Un Land Cruiser plus sérieux
Si la neige ne départage pas réellement nos 4x4, il faut reconnaître que les performances ont clairement choisi leur camp. Plus moderne, plus puissant de 23 ch, le Jeep donne une petite leçon à son confrère. Sur l’exer-
cice ultra-consensuel des 80 à 120 km/h, au coeur de l’utilisation quotidienne, l’Américain demande moins de huit secondes quand le Japonais réalise l’exercice en plus de douze et ne se sépare pas d’une impression de mollesse en pratique.
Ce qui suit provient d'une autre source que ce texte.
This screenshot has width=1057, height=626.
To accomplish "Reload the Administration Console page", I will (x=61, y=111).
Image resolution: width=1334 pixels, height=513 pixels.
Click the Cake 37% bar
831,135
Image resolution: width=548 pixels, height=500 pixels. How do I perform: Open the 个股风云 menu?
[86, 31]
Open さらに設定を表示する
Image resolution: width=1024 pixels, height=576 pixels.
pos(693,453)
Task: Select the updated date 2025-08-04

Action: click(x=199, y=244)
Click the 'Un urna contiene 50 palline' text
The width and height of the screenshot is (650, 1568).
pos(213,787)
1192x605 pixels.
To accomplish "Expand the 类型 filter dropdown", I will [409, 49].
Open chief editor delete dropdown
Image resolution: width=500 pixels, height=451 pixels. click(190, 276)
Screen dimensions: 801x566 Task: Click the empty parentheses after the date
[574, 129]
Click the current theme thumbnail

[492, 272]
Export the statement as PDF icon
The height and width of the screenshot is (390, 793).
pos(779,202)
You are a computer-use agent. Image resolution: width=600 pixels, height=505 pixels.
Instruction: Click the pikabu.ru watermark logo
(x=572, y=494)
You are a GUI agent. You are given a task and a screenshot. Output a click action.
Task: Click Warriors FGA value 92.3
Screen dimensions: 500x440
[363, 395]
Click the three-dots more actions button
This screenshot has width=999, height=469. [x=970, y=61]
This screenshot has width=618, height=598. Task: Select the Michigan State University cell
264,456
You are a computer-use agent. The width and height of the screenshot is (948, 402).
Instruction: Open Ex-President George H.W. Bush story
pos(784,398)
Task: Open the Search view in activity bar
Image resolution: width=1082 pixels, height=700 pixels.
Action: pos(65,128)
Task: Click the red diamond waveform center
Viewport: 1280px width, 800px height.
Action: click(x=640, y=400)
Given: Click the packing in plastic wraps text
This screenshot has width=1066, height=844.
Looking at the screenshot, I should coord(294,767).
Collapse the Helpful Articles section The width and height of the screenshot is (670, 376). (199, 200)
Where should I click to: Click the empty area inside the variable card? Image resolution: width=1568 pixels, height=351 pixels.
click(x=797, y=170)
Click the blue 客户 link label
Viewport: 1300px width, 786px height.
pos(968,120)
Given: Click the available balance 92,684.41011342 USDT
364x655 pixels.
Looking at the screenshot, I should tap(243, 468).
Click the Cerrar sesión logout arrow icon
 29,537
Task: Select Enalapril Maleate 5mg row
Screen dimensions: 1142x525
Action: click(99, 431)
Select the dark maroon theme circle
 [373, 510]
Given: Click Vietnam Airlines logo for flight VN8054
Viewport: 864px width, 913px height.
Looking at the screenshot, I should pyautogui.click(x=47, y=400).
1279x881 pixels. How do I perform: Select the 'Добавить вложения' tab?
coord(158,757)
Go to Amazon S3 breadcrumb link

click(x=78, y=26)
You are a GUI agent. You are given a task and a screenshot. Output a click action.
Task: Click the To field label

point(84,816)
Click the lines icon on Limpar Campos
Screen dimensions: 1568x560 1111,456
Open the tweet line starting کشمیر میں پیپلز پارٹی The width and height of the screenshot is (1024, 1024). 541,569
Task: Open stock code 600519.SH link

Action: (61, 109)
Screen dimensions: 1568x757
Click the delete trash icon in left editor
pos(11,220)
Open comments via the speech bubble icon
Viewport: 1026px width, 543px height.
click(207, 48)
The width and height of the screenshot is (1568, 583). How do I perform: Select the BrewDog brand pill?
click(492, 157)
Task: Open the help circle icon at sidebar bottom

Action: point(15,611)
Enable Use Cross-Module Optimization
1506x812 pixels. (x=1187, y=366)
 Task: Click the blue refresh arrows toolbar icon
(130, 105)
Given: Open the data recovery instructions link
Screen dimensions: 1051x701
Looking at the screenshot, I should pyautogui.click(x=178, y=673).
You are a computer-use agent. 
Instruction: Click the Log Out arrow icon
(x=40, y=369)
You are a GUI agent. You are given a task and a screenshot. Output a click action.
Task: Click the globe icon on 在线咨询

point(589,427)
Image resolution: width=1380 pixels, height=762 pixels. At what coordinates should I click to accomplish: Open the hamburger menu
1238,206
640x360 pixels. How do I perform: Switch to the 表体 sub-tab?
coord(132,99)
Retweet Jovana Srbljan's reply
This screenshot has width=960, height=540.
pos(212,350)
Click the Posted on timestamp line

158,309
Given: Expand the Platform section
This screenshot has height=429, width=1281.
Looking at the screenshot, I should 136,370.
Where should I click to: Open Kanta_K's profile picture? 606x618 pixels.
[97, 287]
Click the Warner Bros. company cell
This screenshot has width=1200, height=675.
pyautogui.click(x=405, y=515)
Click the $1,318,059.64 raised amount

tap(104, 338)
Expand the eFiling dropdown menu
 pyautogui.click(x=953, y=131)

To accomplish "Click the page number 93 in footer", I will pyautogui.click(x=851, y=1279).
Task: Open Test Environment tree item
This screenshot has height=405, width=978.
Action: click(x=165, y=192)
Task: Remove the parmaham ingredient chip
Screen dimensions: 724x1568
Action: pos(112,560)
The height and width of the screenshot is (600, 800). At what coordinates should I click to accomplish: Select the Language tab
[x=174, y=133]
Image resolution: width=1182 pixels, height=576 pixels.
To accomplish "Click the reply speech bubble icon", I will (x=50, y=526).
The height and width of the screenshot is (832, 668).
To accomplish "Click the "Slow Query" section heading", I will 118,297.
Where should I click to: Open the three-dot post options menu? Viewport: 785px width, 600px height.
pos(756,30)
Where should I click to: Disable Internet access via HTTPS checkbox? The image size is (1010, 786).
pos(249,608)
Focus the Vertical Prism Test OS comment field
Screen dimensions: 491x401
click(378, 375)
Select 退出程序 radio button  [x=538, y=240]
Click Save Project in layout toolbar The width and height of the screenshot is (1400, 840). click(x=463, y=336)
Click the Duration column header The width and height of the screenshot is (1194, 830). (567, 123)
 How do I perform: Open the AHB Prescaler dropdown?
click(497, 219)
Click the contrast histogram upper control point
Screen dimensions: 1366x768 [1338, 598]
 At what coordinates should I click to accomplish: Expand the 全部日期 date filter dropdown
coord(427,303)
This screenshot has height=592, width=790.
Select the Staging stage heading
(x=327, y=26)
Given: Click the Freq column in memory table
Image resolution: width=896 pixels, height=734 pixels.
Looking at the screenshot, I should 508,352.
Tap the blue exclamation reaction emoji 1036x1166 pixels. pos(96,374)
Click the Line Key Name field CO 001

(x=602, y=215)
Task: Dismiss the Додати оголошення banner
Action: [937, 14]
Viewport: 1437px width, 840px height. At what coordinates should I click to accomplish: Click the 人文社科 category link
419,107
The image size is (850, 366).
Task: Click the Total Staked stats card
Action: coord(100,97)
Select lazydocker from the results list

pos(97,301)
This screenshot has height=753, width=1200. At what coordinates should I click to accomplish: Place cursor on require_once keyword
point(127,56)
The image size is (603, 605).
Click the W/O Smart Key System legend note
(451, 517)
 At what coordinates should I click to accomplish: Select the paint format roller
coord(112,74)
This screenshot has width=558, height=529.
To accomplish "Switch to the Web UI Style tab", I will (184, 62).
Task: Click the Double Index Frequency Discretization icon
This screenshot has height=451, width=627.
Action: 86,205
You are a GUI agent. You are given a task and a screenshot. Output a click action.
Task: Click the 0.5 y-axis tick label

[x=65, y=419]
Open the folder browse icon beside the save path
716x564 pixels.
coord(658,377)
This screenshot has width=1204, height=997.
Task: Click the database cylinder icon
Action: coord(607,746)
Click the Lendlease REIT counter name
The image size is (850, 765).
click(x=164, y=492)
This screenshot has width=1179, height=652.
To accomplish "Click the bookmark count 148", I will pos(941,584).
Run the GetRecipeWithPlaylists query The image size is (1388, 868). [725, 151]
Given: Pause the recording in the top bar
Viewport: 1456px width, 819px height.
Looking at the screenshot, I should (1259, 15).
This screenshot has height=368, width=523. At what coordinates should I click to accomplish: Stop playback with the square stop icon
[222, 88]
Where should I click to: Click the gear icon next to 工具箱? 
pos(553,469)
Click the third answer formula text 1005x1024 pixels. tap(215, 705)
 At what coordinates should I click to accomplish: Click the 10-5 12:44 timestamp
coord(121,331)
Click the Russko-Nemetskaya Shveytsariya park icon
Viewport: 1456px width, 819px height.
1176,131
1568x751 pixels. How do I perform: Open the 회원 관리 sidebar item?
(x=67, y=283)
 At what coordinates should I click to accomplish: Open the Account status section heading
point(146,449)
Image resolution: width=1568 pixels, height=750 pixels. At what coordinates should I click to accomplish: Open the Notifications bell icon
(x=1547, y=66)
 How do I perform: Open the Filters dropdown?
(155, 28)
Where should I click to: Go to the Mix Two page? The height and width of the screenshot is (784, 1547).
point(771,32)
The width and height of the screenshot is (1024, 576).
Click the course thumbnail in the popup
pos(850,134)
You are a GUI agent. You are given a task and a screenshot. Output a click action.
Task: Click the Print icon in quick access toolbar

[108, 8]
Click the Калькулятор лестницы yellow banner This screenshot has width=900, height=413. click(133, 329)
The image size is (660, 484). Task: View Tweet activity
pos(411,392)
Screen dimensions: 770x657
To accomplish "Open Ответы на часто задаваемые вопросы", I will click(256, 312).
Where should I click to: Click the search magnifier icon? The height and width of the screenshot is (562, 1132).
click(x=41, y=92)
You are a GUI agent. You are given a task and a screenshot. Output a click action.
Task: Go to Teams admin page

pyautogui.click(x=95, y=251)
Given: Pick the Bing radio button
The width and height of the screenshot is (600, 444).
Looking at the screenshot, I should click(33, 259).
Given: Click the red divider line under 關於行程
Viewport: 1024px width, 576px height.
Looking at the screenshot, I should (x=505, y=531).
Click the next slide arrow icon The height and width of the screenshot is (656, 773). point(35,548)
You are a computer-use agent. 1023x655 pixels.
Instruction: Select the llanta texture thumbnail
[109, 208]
En plus de cet avantage, le Wrangler grâce à sa modernité apparaît aussi moins gourmand avec une moyenne pendant notre essai de 10,2 l/100 qui prend là aussi l’avantage sur les 11,5 litres de son concurrent. Les gros réservoirs dans les deux cas offrent des autonomies respectables. Reste l’aspect financier pour départager nos concurrents. Dans les deux cas, les tarifs proposés sont assez conséquents pour ne pas trouver de justification immédiate, si ce n’est justement de répondre à une demande de confidentialité et d’exclusivité qui en devient un atout. Néanmoins, et en toute logique par son positionnement le Jeep, en finition Overland, s’affiche à 58 050 € quand le Land Cruiser, avec sa finition haut de gamme Lounge Pack, est encore beaucoup plus cher, à 68 500 €, et avant de parler d’un malus commun aux deux à 10 500 €. Le niveau d’équipement, bien que différent avec un peu plus d’aides à la conduite pour le Land Cruiser reste
assez complet. En résumé, il ne manque rien d’indispensable dans les deux cas.
A l’heure du choix, il n’y a aucune ambiguïté, la neige n’ayant pas permis de départager deux engins incroyablement efficaces. Nos légendes vivantes du 4x4 sont finalement recommandables, mais attention, chacun dans son camp. Le Jeep offre une incroyable personnalité et apparaît beaucoup plus amusant, il incarne toutes les facettes du tout-terrain pour le loisir. Le Land Cruiser pour sa part apparaît austère, voyageur spacieux, des qualités qui ne sont pas négligeables non plus pour certains.